Sinceramente creo que es necesario aire fresco, Felipe ha sido preparado durante toda su vida para este puesto,además de ser muy bien considerado ante los españoles. También opino que el rey se ha ido con la orejas gachas, lleno de polémica ante el fraude de su hija la infanta Cristina y su marido, el viaje a Botsuana y las numerosas operaciones que se han pagado con dinero público.
Treinta y nueve años de servicio a España que terminan con una izquierda pidiendo la elección del futuro rey bajo referéndum, además de numerosas manifestaciones pro-república, vamos hecho un cisco.

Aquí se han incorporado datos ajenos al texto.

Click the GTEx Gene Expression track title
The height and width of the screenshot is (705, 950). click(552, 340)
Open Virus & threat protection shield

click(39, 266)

España está dividida y llena de ampollas, ahora comienza una época que a mi juicio va a separar aún más dos ideologías, la derecha conservadora y la izquierda progresista, bajo mi punto de vista, el verdadero cáncer y lo más retrogrado que tenemos de la democracia. en el S.XXI
Como en todo y en la Casa Real no es menos ha habido muchos fallos, algunos que nunca debieron de ocurrir como Institución que representa España pero creo que le debemos mucho, para empezar las bases económicas y políticas de la democracia tras la Transición y para seguir muchísimos tratos con otros países que nos han beneficiado.Creo que la vana ilusión de decidir si es hora de una III República es una forma de eludir los problemas reales de este país, igual que proponer la independencia de Cataluña es una forma de eludir los problemas reales de Cataluña.
Como dice un artículo del País semanal: "Prefiero una monarquía en una democracia que funciona, como la sueca, que una república en una democracia que no funciona, como la siria. No digo que una monarquía arreglase nada en Siria; lo que me pregunto es qué arreglaría una república en España: ¿cómo reduciría el paro? ¿Cómo reactivaría la economía? ¿Cómo mejoraría la educación y la sanidad? ¿Cómo reduciría el poder de los partidos políticos y los sometería a un control real?"
En resumen, ¿Por qué una república sí haría lo que no hace una monarquía? O dicho de otro modo: lo fundamental en España, como en cualquier otro sitio, no es si vivimos en una monarquía o en una república, sino si vivimos en una democracia mejor o peor. Por lo demás, igual que no entiendo la adhesión sentimental a la monarquía, tampoco entiendo la adhesión sentimental a la república (o, ya puestos, a la patria catalana); o sí lo entiendo, pero me parece peligroso: convertir los sentimientos en carburante de la política.